Pictures do not belong in the copy. Write out exactly the lines from the one containing "Task: Select the Ba prize number 57791" through the end of the data.

(SUPPLIED MATERIAL):
-=-=-=-=-

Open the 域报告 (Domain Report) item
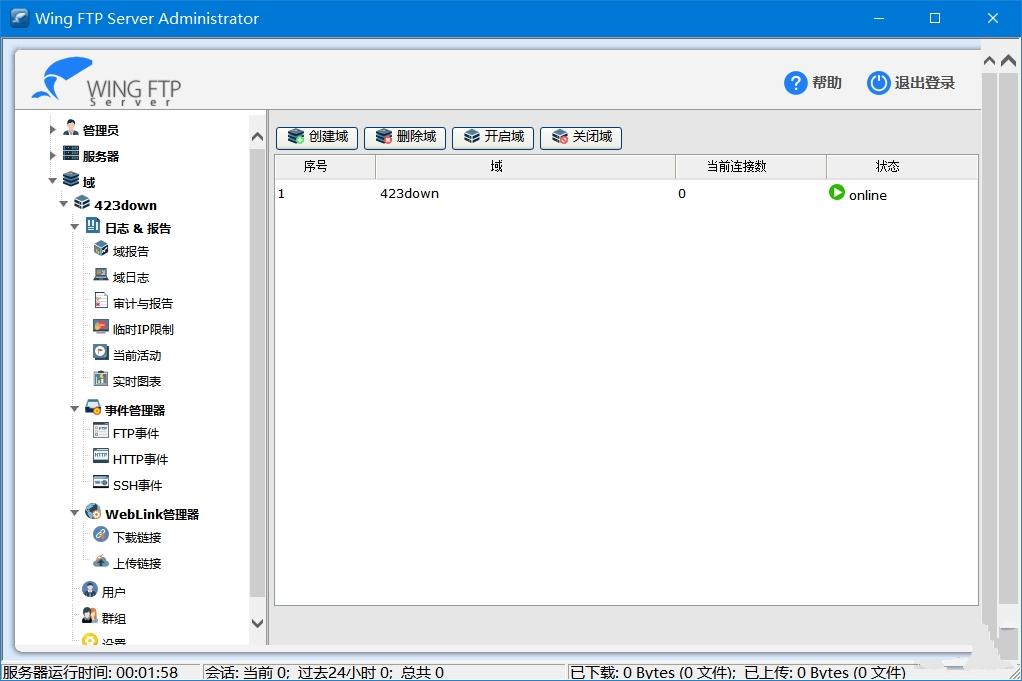1022x681 pixels. tap(130, 250)
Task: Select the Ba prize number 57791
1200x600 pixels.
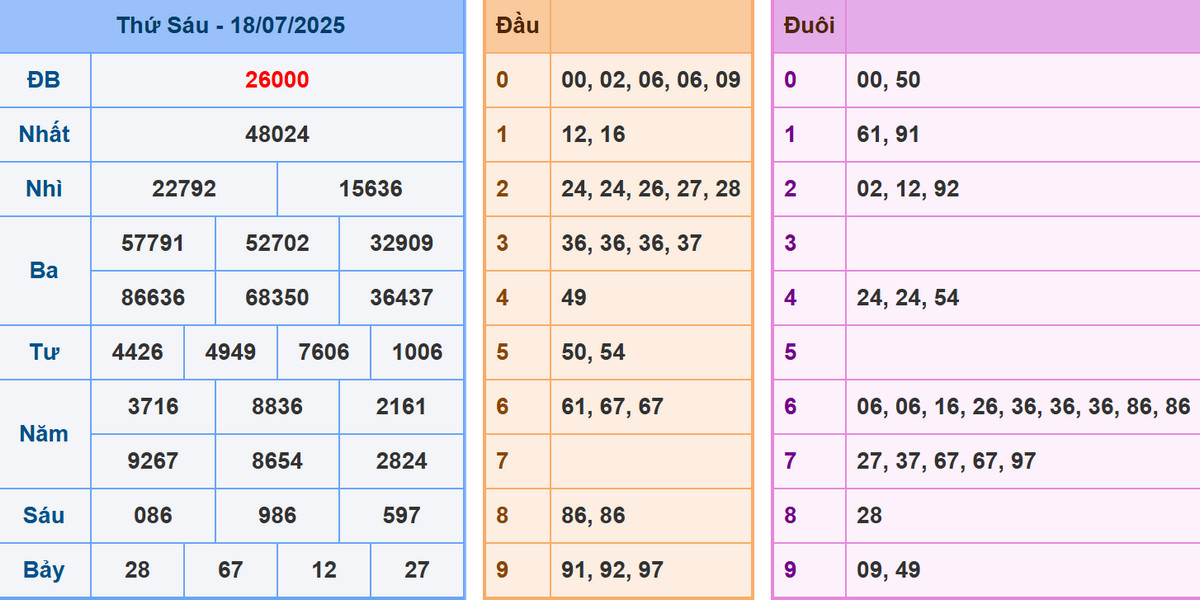Action: pos(152,243)
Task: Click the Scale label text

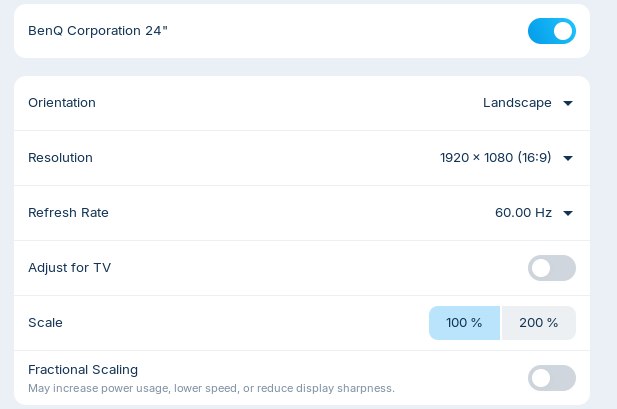Action: tap(45, 323)
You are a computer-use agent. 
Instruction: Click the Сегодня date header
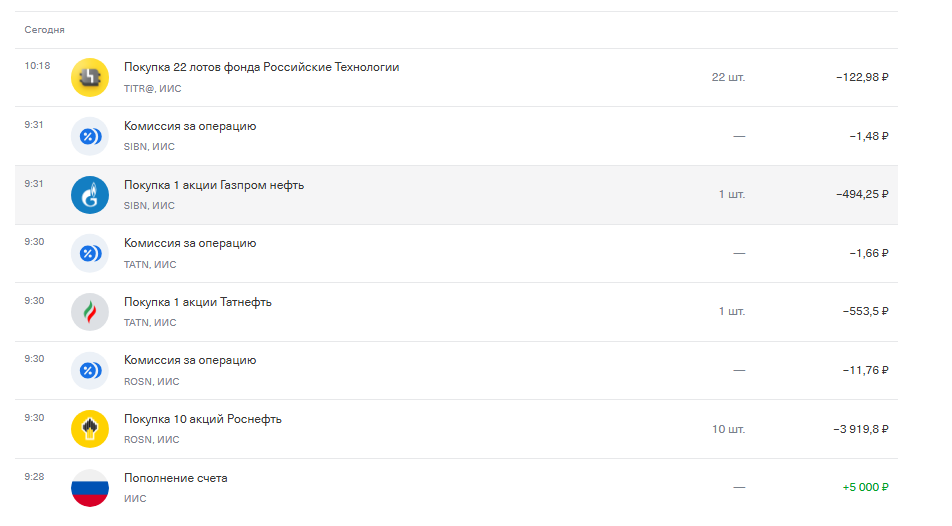pos(45,30)
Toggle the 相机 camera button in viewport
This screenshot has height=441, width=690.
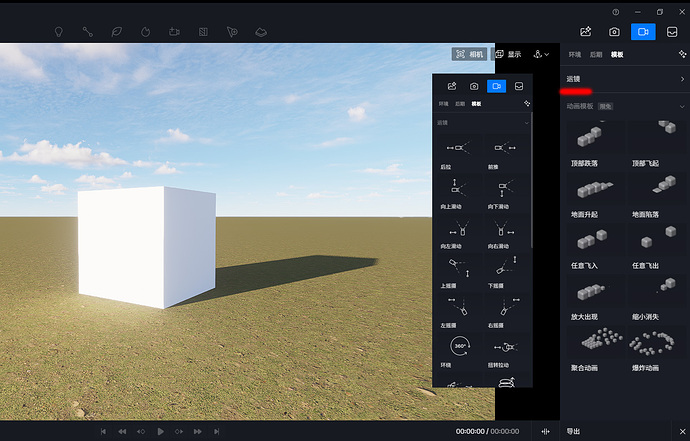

-=-=-=-=-

(RESULT OF THE TASK):
Task: Select the Ba prize number 57791
1200x600 pixels.
Action: pos(152,243)
Task: Click the Scale label text

Action: tap(45, 323)
You are a computer-use agent. 
Instruction: Click the Сегодня date header
pos(45,30)
Toggle the 相机 camera button in viewport
This screenshot has height=441, width=690.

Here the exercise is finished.